Exercise input:

===============

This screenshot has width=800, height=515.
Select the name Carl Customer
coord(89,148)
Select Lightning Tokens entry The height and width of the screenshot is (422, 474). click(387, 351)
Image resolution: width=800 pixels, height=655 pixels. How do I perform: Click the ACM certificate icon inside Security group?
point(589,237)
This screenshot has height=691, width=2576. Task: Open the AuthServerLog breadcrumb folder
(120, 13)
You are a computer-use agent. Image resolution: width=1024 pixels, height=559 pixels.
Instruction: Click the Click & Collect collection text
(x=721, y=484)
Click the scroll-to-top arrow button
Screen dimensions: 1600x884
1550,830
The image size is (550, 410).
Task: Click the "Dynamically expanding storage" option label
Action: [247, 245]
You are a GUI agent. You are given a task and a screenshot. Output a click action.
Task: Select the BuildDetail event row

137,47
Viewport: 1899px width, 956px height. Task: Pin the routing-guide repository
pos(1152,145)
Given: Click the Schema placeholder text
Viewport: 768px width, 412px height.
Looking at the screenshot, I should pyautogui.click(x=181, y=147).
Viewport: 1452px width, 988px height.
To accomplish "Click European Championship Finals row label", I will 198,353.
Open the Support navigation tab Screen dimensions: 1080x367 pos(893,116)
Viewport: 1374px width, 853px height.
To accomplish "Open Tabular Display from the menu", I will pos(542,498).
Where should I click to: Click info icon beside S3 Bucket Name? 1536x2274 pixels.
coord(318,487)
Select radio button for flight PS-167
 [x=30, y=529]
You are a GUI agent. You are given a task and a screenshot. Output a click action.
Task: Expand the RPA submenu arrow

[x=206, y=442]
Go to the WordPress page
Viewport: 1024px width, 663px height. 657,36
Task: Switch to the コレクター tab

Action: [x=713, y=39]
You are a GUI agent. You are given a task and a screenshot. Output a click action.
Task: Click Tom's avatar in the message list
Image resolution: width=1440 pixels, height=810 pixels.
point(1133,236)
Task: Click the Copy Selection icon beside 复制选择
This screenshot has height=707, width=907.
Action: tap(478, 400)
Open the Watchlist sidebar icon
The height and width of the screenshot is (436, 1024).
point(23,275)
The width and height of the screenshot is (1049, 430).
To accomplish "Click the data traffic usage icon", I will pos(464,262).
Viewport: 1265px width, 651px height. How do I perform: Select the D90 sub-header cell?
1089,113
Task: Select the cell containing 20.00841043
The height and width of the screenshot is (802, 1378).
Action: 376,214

===============

Aim of the task: Reproduce exactly the lines from the one with "This screenshot has height=707, width=907." through the end of the entries above, both ends included.

Result:
This screenshot has height=707, width=907.
Action: tap(478, 400)
Open the Watchlist sidebar icon
The height and width of the screenshot is (436, 1024).
point(23,275)
The width and height of the screenshot is (1049, 430).
To accomplish "Click the data traffic usage icon", I will pos(464,262).
Viewport: 1265px width, 651px height. How do I perform: Select the D90 sub-header cell?
1089,113
Task: Select the cell containing 20.00841043
The height and width of the screenshot is (802, 1378).
Action: 376,214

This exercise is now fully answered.